INDIANAPOLIS, Ind. (Christian Examiner) – A new mom could drop off her infant anonymously and safely in an oversized box in Indiana if a bill passed by the House is approved by the Senate and becomes law.

In an effort to avoid dangerous baby abandonment issues, a prototype is being developed for a container similar to a large bread box, with material in it that would protect an infant from heat or cold until a human arrives, which should be within minutes.

An alarm sounds when the drop box is opened and again when it closes, or a new mother could choose to push a buzzer when she drops off the baby to ensure her infant gets the best possible care.

"Indiana could be the first state to allow use of the baby boxes on a broad scale to prevent dangerous abandonments of infants if the bill, which unanimously passed the House this week, clears the state Senate," according to an Associated Press report. "Republican state Rep. Casey Cox and child-safety advocates say they're unaware of any other states that have considered the issue at the level Indiana has."

The concept even has a website up and running: www.SafeHavenBabyBoxes.com, and a toll-free telephone number: 888.510.baby (2229). The website includes information about the safe haven laws in each of the 50 United States.

Safe haven laws allow a new mother to turn her infant to an authorized receiver, which could be a hospital, church, fire station or several other locations, depending on the state, even to "a responsible adult" in two states. The child could range in age from 3 days (in 14 states) to 30 days (in 17 states) to a year (in two states) and other time frames, depending on the state.

The baby boxes would give mothers in crisis a way to surrender their children safely and anonymously, says Monica Kelsey, an Indiana firefighter and medic, an advocate for Safe Haven laws.

Critics suggest baby boxes would make abandonment too easy for mothers who might later regret a rash decision.

"These women love their children and they want to do what's best for the child, but they don't want to have their faces seen," Kelsey said. "The baby boxes take the face-to-face interaction out of the surrender and protects the mother from being seen."

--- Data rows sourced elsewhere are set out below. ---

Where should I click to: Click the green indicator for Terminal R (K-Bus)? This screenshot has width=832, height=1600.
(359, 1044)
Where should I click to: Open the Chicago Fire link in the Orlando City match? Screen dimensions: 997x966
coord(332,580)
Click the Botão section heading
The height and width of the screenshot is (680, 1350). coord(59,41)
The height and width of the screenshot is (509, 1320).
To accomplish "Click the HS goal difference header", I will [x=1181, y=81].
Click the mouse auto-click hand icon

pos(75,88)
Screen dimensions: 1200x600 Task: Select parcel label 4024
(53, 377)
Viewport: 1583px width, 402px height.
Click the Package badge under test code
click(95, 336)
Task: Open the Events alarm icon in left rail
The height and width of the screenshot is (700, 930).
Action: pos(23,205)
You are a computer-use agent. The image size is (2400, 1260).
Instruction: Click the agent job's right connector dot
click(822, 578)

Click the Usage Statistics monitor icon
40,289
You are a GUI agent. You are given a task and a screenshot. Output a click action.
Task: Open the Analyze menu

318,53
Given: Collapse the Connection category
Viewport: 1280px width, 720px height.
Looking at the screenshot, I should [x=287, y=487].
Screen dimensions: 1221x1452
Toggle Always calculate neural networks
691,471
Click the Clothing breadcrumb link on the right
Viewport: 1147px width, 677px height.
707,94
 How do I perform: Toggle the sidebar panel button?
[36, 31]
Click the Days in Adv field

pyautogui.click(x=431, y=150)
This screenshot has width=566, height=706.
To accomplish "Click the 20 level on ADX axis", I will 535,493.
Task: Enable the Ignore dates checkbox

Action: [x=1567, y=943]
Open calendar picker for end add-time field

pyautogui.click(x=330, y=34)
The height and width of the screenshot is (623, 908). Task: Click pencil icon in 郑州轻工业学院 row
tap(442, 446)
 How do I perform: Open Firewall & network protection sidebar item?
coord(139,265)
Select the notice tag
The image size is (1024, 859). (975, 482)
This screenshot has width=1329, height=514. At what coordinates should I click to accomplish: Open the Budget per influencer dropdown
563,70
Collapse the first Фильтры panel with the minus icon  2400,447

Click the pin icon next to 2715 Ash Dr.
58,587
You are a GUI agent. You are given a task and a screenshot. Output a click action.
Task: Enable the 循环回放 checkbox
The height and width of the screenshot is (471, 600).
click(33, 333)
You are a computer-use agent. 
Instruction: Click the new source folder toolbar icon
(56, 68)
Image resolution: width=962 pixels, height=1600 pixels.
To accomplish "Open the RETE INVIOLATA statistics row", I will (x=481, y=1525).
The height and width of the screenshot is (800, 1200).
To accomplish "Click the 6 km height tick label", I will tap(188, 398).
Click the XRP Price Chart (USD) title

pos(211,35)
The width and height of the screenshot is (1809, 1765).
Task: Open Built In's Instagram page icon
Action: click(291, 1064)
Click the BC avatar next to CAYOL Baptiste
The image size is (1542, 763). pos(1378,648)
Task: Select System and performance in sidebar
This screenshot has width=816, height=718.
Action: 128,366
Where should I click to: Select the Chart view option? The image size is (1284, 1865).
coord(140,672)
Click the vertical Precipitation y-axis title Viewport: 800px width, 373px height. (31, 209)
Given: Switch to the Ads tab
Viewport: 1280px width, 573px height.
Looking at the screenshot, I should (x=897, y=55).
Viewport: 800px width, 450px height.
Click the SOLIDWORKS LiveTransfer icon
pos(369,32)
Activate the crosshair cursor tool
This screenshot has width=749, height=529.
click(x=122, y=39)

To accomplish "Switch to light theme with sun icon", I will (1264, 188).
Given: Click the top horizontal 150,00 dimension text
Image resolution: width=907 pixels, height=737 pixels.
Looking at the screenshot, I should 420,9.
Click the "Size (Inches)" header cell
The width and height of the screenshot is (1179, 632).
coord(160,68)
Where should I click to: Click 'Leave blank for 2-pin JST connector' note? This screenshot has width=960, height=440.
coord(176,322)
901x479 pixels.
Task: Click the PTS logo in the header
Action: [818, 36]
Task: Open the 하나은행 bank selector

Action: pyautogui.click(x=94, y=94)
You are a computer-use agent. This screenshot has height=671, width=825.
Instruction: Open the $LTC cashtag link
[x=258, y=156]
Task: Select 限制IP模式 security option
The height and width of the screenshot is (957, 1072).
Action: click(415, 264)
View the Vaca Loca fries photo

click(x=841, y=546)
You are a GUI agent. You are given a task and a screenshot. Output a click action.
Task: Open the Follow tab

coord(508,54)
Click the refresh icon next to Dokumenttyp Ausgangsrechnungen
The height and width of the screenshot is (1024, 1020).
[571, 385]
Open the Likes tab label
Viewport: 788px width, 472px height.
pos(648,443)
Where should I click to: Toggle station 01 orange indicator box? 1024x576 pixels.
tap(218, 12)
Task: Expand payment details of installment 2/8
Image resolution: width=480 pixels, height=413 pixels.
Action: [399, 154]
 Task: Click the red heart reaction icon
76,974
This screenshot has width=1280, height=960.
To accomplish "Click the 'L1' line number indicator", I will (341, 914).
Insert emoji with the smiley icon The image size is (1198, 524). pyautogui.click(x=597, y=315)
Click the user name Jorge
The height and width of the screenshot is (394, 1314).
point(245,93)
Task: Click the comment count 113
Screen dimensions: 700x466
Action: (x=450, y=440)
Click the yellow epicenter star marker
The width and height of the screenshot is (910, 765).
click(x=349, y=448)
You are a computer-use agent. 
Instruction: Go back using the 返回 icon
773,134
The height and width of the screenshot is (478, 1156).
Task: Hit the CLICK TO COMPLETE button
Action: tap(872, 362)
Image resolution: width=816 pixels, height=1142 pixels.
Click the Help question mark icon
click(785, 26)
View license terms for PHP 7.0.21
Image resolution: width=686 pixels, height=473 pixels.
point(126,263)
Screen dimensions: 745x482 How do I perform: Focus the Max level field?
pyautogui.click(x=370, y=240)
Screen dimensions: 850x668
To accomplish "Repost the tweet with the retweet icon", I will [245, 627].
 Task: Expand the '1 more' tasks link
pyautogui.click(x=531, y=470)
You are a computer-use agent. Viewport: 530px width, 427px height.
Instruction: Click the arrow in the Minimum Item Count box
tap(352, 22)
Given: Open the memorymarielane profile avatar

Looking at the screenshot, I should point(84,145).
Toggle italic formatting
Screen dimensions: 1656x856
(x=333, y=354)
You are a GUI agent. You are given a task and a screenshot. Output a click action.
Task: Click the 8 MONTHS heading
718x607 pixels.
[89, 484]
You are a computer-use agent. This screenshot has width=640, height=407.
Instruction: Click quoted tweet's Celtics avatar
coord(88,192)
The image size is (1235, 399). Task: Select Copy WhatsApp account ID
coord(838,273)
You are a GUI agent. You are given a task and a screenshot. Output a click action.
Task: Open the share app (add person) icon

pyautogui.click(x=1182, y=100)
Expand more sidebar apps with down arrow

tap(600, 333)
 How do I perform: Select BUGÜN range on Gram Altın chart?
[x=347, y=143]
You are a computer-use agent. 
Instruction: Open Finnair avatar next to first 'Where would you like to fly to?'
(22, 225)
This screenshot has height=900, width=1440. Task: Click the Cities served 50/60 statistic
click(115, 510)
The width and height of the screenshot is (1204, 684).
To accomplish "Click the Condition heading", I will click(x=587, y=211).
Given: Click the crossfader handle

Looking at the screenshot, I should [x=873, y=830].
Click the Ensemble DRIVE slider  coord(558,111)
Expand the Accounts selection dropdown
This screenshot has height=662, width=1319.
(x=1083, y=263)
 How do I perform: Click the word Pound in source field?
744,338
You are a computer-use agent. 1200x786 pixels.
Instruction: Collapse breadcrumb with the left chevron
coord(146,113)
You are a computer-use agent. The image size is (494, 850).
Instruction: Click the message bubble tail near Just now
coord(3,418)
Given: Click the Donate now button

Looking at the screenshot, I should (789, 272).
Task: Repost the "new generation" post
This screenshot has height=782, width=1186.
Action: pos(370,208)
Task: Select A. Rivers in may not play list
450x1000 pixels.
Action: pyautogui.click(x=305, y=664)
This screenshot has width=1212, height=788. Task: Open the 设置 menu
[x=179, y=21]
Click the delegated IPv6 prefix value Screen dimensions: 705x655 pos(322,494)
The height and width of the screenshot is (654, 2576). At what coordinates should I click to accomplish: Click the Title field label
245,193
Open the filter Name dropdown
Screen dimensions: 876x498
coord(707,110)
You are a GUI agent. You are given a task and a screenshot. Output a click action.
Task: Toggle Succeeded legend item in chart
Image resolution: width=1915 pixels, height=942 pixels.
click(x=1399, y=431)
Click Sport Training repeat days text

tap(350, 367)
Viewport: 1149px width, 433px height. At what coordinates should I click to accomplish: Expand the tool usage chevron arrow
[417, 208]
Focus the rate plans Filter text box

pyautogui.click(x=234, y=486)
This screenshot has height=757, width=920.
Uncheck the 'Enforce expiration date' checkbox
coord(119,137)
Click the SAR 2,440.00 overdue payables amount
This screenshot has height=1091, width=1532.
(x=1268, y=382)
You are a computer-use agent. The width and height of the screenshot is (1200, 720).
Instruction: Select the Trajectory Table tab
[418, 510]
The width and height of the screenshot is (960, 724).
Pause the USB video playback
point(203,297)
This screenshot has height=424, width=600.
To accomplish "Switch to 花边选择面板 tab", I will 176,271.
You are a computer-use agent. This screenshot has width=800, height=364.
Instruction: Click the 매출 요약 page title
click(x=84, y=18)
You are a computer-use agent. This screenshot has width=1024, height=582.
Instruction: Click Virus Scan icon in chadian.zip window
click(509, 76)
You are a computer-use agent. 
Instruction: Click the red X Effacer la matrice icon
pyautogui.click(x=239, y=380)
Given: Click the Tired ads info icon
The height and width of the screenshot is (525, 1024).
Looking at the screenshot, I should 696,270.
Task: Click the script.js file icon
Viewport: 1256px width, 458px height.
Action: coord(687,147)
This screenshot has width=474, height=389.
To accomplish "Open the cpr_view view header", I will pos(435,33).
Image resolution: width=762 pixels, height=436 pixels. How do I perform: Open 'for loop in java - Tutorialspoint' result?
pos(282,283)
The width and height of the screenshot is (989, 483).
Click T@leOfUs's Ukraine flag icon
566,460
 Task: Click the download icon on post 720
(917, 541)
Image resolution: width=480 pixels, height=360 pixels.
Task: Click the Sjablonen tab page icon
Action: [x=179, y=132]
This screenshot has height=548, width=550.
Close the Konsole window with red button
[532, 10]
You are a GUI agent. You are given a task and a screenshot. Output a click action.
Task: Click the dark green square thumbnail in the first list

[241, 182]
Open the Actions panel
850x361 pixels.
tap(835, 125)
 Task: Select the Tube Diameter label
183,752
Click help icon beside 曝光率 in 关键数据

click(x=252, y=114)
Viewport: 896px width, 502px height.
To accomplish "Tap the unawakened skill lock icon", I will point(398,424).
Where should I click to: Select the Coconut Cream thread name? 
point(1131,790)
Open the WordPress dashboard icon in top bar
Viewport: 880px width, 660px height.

Safe haven laws have resulted in more than 2,800 safe surrenders since 1999, according to the AP report. But more than 1,400 other children have been found illegally abandoned, nearly two-thirds of whom have died

Baby boxes originated in medieval times, the AP reported, when convents were equipped with revolving doors known as "foundling wheels." Unwanted infants were placed in compartments in the doors, which were then rotated to get the infant inside.

Some of what are known in China as "baby hatches" have been so overwhelmed by abandonments in recent years that local officials have restricted their use or closed them.

Kelsey stressed that the boxes should be viewed as a "last resort" and would include a toll-free number staffed 24 hours a day by a counselor who would first ask the caller to surrender the baby to a person.

"We're giving her the power to do what's right," Kelsey said. "We're hoping that these girls know that once they push that button, their baby will be saved. We want these locations to be able to accept a child if somebody ... thinks this is the only thing they can do."